L’enquête de Vulture souligne que malgré ces nombreux exemples, et une connaissance pointue du marché des séries, Netflix n’est finalement pas si différent des diffuseurs de la télévision linéaire historique lorsqu’il s’agit de compréhension des goûts des spectateurs. Même si Barmack explique que des membres de son équipe l’ont découragé de se lancer dans une telle adaptation, et qu’il admet lui-même que cela reviendrait à se « tirer une balle dans le pied », la plateforme vise un marché global.

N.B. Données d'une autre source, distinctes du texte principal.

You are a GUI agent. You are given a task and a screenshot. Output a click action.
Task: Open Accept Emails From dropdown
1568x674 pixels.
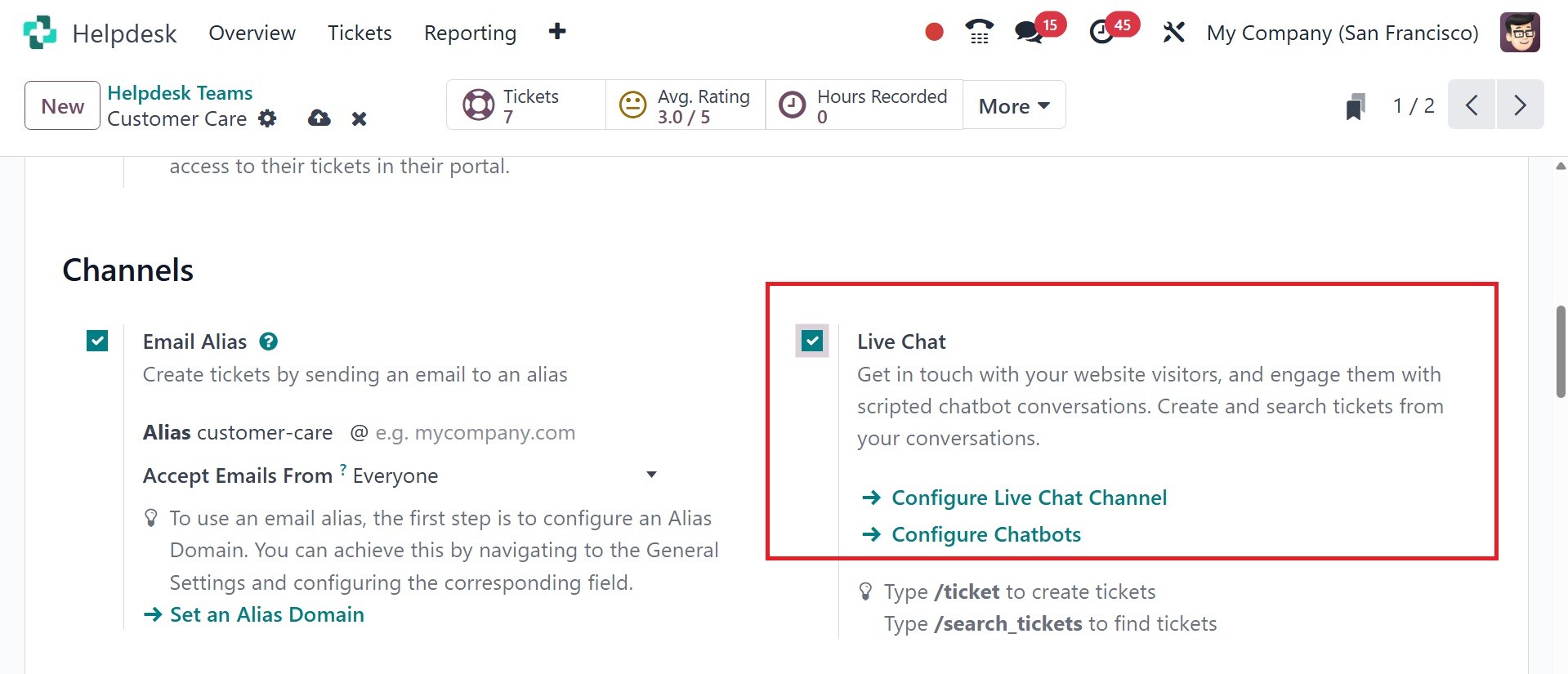504,475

Et une série qui a un succès modeste dans plusieurs pays où se trouvent un grand nombre de ses abonnés soulève forcément des interrogations.
Comme Reed Hastings, le PDG de Netflix, nous l’avait expliqué en avril dernier, l’algorithme de la plateforme est utile pour détecter des tendances, mais personne ne connaît vraiment la recette magique pour produire un programme qui fonctionnera à coup sûr. Ted Sarandos a quant à lui confirmé à Vulture que lorsqu’il ne voyait pas venir un succès, comme avec la popularité de la série The End of the F***ing World, il s’agissait en soit d’un « échec » pour lui et ses équipes.
De son côté, le créateur de la série Álex Pina a proposé une autre solution : qu’un nouveau volet de la Casa de Papel soit tourné aux États-Unis avec les mêmes acteurs, et que « la même équipe décide cette fois de braquer Fort Knox. »
El Profesor emmènera-t-il ses équipes outre Atlantique pour la troisième partie de la Casa de Papel, prévue pour 2019 ? Pour Barmack, l’idée est en tout cas parfaite : « C’est une idée à la fois fine, on reste avec les mêmes personnages, on pourrait même appeler ça un spin-off, tout en restant loyaux à la vision de la série. Ce serait génial.»